When the M16’s selector is set to automatic, and the trigger is pulled to initiate firing, holding the trigger to the rear prevents the disconnector from locking the hammer when the latter is pushed rearward. (The disconnector plays a role only in semi-automatic firing, whether by an M16 or an AR-15.)
However, the hammer gets locked rearward, to prevent it from flying forward to fire the rifle again, by the automatic sear. The automatic sear does this for only a miniscule fraction of a second—just long enough for the bolt carrier assembly to return forward and lock the bolt into the rifle’s barrel extension—“in battery”—so that the rifle is safe to fire. As the bolt locks in place, the automatic sear releases the hammer, so that it can fly forward to fire the rifle again.
This happens with no input from the rifleman, which is why it’s automatic. “Automatic” means that the rifle does everything required to fire, by itself if you tell it to by holding down the trigger. Consider the difference between an automatic and a manual transmission in a vehicle. Keep your foot on the gas, and an automatic transmission will run through the gears by itself.
Ironically, Justices Sonia Sotomayor, Elena Kagan, and Ketanji Brown Jackson—in Sotomayor’s otherwise laughable dissent, probably written for her by one of the civilian disarmament activist groups—got this right, where the majority in Cargill did not. The three leftist justices said, “An internal mechanism automates the M16’s continuous fire. . . .” (Emphasis added.)

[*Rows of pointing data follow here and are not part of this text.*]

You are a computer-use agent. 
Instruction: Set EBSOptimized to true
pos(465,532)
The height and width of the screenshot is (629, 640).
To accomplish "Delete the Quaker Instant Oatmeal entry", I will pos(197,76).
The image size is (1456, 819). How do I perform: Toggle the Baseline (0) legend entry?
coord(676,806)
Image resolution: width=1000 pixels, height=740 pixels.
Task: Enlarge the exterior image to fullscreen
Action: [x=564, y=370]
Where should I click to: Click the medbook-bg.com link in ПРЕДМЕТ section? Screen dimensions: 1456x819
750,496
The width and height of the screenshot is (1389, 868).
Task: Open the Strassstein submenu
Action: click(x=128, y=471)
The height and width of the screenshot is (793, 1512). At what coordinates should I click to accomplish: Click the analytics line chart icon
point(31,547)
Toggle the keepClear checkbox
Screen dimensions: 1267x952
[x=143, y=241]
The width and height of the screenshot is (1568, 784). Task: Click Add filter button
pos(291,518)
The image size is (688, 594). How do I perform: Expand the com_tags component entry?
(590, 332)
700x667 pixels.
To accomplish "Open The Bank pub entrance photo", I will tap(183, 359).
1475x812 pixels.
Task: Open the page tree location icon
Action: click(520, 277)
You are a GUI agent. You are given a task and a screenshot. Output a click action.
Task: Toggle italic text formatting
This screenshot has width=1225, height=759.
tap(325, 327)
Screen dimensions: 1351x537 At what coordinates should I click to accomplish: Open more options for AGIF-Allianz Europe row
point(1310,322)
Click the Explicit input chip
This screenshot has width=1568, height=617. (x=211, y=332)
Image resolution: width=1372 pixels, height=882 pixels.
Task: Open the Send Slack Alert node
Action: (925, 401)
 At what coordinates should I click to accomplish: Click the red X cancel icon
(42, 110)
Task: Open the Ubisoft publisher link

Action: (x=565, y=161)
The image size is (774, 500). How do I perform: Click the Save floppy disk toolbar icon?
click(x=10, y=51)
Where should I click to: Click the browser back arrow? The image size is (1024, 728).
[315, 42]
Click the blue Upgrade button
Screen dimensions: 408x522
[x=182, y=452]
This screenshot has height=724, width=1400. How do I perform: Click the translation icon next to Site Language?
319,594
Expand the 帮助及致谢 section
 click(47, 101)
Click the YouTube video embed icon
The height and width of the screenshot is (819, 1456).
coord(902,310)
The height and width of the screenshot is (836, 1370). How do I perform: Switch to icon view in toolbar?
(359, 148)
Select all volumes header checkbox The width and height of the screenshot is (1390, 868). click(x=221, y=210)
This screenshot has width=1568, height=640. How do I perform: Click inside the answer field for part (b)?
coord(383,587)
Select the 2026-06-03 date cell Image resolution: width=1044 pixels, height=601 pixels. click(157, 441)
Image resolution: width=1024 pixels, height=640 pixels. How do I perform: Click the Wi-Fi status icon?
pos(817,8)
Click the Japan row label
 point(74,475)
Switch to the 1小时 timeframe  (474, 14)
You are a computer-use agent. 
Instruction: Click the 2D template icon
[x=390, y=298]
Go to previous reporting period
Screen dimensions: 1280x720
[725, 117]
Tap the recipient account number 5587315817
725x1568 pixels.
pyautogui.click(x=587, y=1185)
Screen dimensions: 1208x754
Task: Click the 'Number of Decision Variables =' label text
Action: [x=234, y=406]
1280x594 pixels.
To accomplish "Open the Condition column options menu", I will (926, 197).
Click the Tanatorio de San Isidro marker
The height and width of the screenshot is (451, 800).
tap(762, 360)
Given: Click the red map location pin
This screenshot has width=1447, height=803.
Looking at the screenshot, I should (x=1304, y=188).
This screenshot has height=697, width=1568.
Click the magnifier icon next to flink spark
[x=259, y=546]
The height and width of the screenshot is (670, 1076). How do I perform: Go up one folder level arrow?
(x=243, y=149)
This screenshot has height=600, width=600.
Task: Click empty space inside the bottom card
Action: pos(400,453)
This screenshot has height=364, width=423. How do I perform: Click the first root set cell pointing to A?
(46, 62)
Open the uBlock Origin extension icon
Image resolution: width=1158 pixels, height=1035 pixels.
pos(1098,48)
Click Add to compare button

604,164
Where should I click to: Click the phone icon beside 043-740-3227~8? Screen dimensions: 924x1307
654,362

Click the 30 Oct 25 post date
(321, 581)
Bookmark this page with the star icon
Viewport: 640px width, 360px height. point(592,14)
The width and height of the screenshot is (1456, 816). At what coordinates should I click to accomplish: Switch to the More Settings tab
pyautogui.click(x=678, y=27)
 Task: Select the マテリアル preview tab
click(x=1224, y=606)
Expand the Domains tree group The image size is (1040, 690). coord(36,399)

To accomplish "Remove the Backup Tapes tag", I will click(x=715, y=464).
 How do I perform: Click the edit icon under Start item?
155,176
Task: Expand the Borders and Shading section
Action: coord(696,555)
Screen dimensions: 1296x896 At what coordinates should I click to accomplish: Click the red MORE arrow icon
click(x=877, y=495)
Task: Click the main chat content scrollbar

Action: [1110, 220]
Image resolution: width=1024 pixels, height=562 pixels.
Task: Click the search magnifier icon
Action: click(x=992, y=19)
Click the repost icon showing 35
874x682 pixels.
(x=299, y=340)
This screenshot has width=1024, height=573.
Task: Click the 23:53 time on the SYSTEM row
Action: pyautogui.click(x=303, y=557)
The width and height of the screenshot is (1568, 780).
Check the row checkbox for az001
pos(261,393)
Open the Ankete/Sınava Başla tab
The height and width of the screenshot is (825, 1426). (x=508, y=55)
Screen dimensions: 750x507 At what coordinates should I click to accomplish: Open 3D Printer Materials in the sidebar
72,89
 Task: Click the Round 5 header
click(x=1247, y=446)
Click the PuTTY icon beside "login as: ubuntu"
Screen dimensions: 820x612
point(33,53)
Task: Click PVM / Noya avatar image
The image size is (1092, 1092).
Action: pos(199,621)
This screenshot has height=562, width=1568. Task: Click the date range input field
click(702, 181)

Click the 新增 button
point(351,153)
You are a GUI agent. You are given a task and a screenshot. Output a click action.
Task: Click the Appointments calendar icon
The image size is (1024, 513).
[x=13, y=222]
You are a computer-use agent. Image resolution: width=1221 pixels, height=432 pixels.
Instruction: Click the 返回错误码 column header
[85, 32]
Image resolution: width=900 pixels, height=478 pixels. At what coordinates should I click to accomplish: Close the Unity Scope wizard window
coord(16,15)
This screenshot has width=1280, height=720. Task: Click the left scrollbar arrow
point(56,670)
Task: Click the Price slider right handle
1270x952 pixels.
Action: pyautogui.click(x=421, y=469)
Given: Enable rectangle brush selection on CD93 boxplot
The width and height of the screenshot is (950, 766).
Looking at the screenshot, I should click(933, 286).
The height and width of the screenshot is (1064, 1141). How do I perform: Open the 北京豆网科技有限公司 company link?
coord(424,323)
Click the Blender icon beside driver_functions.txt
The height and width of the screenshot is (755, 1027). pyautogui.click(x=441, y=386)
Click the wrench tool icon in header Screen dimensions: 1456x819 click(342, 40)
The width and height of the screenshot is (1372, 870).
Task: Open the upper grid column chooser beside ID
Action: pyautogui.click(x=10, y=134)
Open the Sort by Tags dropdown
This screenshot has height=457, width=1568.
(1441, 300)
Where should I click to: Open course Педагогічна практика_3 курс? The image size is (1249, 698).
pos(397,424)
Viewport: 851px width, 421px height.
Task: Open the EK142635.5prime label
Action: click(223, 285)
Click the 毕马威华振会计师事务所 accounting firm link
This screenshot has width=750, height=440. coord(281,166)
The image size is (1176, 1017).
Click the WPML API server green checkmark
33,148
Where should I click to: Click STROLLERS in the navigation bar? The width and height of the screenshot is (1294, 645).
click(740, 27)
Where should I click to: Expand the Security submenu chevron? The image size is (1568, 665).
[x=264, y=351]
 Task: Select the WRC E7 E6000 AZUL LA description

Lastly, Sen. Heinrich posted this in support of his bill:
Bravo, Sen. Heinrich, for being the rare Democrat to (probably unintentionally) indicate support for the right of people to have firearms for self-defense. And since there is a self-defense application for automatic rifles, such as the M16, short-barreled rifles, and sound suppressors—particularly for the purposes articulated by Article 1, Section 8, Clause 15 of the Constitution and contemplated by the Second Amendment—if Heinrich can get his fellow Democrats to support repealing 18 USC 922(o); amending 26 USC 5845 to remove rifles from the NFA’s “machinegun” definition and removing short-barreled rifles, and “silencers” from the NFA entirely; and forever stop whining about semi-automatic rifles and >10-round magazines, he will probably get his wish on bump stocks. That’s because with those amendments having been made, people will likely throw their bump stocks into their plastic-recycling garbage cans.